== WHAT YOU NEED TO DO ==
From the records below, please repeat exactly the line that has "en (624, 780)", the line that has "CANDYMISHKA (114, 2562)", and every line between them, and nothing else.

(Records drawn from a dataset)
++++++++++++++++++++
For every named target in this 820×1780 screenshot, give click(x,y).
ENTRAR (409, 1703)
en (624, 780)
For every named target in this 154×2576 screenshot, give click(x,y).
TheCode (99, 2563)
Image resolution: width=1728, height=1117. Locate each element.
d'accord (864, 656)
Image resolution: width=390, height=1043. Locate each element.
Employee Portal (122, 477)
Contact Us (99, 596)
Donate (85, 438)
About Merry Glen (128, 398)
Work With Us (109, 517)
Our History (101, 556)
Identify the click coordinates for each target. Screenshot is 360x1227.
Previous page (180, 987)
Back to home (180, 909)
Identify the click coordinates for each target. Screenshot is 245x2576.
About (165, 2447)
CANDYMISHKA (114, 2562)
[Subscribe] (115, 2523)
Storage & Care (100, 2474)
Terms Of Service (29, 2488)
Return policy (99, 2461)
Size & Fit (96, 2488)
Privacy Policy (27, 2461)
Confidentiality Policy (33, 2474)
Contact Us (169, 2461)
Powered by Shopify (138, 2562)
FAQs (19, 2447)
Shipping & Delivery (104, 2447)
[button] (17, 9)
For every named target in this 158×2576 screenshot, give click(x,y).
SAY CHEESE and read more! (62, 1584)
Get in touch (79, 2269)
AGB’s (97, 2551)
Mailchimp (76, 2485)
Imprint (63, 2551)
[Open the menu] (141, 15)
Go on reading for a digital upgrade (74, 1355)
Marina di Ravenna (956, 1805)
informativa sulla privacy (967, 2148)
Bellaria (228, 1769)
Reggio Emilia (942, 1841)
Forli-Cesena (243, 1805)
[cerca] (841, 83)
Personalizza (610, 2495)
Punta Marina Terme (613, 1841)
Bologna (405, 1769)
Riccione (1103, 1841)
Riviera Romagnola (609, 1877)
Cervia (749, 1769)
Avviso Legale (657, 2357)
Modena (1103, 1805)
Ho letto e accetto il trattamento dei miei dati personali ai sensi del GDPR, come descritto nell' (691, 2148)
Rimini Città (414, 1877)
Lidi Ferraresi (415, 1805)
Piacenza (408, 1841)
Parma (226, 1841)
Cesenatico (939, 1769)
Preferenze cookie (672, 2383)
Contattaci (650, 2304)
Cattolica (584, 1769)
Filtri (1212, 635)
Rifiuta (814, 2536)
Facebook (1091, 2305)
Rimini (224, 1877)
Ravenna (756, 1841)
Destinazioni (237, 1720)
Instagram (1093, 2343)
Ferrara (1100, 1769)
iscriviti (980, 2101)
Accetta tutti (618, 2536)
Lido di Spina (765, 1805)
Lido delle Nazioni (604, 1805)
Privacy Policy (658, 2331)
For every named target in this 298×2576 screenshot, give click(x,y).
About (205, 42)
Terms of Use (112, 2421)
++++++++++++++++++++
== THE ANSWER ==
en (624, 780)
For every named target in this 154×2576 screenshot, give click(x,y).
TheCode (99, 2563)
Image resolution: width=1728, height=1117. Locate each element.
d'accord (864, 656)
Image resolution: width=390, height=1043. Locate each element.
Employee Portal (122, 477)
Contact Us (99, 596)
Donate (85, 438)
About Merry Glen (128, 398)
Work With Us (109, 517)
Our History (101, 556)
Identify the click coordinates for each target. Screenshot is 360x1227.
Previous page (180, 987)
Back to home (180, 909)
Identify the click coordinates for each target. Screenshot is 245x2576.
About (165, 2447)
CANDYMISHKA (114, 2562)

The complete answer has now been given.